Affaire Epstein : le PS ne réclame pas sa part de méfiance
Le PS déclare dans son post : « Lorsque ces fichiers sortent, ils révèlent bien plus que des crimes sexuels. Ils exposent un monde dissimulé, où l’argent, l’influence et le pouvoir politique circulent à huis clos, loin des regards et des contre-pouvoirs ». Cependant, aucun lien n’a été démontré entre l’affaire Epstein et le gouvernement Michel, le MR et la N-VA.
C’est un post où l’on aperçoit la figure d’Epstein accompagné de la mention : « Quand le gouvernement Michel MR/N-VA se retrouve dans les fichiers Epstein ».
À première vue, on aurait pu croire qu’il s’agissait d’une publication de Laurent Louis, un ancien député du Parti populaire, réputé pour ses théories du complot et son comportement controversé en politique. Cependant, il s’agit bien d’un post émis par le Parti socialiste.
Cela attire logiquement l’attention. Après le Royaume-Uni, où un proche du Premier ministre Keir Starmer a dû démissionner, et après la France avec la démission de Jack Lang, la Belgique semble également concernée par les réseaux d’influence d’Epstein. Le PS entend profiter des révélations en cours et l’affirme au début de son post : « Lorsque ces fichiers sortent, ils révèlent bien plus que des crimes sexuels. Ils exposent un monde dissimulé, où l’argent, l’influence et le pouvoir politique circulent à huis clos, loin des regards et des contre-pouvoirs ».
### Aucun lien à ce stade entre le gouvernement Michel et l’affaire Epstein
Cependant, rien ne relie, pour le moment, l’affaire Epstein au gouvernement Michel, ni au MR ni à la N-VA. Le PS n’étaye aucun lien entre Epstein et le gouvernement de l’époque.
Ce que le PS a découvert dans les fichiers, c’est que Steve Bannon, l’ancien conseiller de Donald Trump, évoque auprès d’Epstein que le gouvernement belge est tombé quelques heures après son intervention lors d’un événement sur le pacte mondial des migrations en 2018.

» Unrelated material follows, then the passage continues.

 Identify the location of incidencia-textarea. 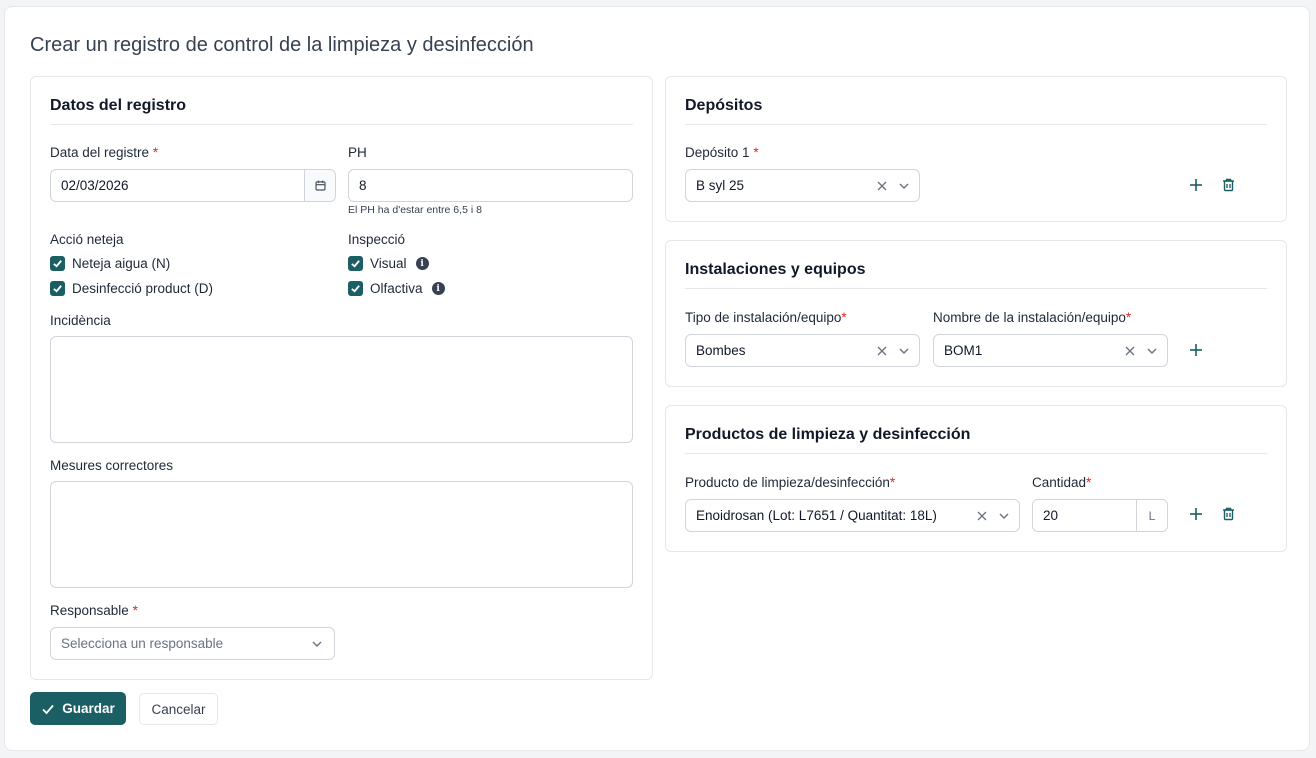
(342, 390).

Il n’existe cependant aucune preuve indiquant que cette intervention ait eu une quelconque influence sur le départ de la N-VA. Selon les informations disponibles à l’époque, la décision de la N-VA avait déjà été prise plusieurs semaines avant. Accorder une telle importance à Steve Bannon semble donc exagéré. De plus, rien ne suggère ici une collusion entre le MR, la N-VA et le pédocriminel Epstein, contrairement à ce que la visuel pouvait faire croire.
### Indignations chez le MR, la N-VA et Les Engagés
Cette publication trompeuse a donc suscité de vives réactions, en particulier de la part du Premier ministre, du MR et des Engagés. Tous ont saisi cette occasion pour attaquer la crédibilité du Parti socialiste, qualifiant ses actions de « bassesses », de « mensonges » ou de « populisme ».

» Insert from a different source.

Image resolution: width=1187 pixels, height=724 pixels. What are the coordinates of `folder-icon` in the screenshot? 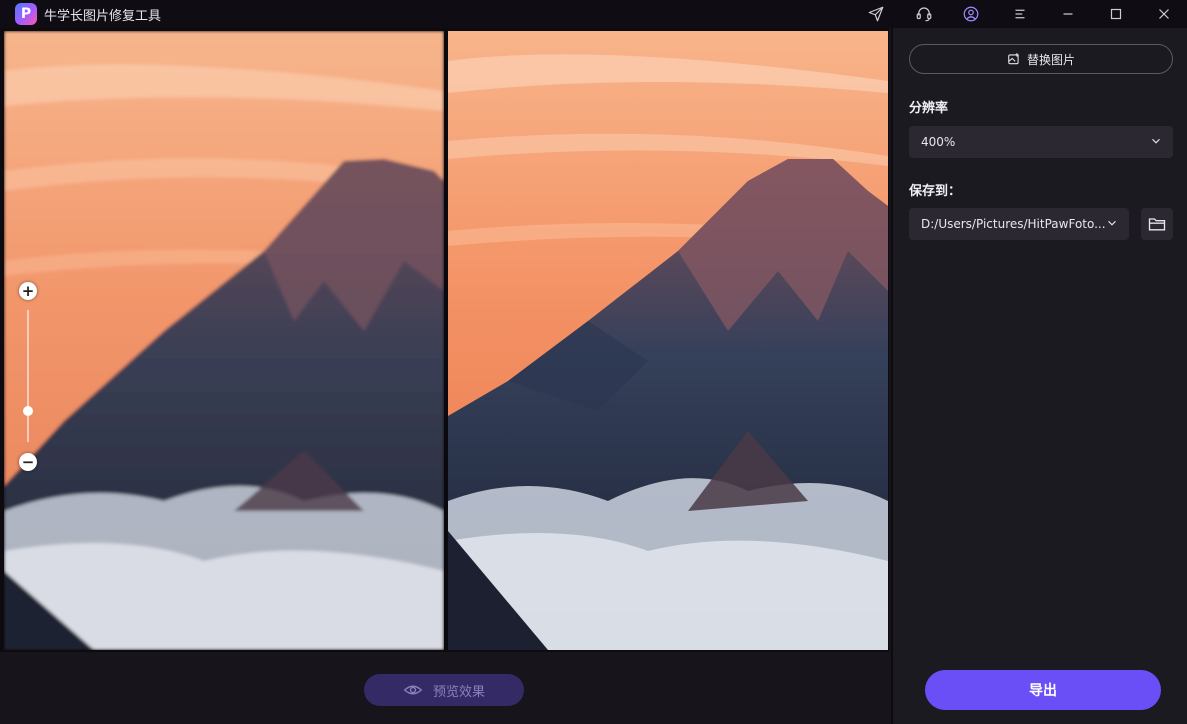 It's located at (1157, 224).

Mais quelle est la raison de cette communication du PS, alors même que le parti semble jouir d’une bonne popularité dans les sondages ? Il semble que la tentation de réaliser un coup politique ait été trop forte. Après sa défaite de 2024, de nombreux responsables du parti ont estimé que le PS avait trop misé sur des éléments rationnels — son bilan au sein du gouvernement De Croo — et avait négligé l’aspect émotionnel, contrairement au MR, aux Engagés ou au PTB. Cette affaire représente une opportunité pour le parti de capitaliser sur une émotion forte : la méfiance envers les élites, partagée par Georges-Louis Bouchez au MR (qui s’attaque aux élites culturelles) et Raoul Hedebouw au PTB (qui vise les élites économiques et politiques). Le PS cherche de plus en plus à jouer ce rôle, avec un brin d’exagération et de mauvaise foi.
Évidemment, une telle stratégie a un coût : elle risque d’affecter l’image de sérieux du parti, qui demeure importante pour une partie de l’électorat. Mais pour combien de temps encore ? C’est l’une des grandes questions de cette décennie politique.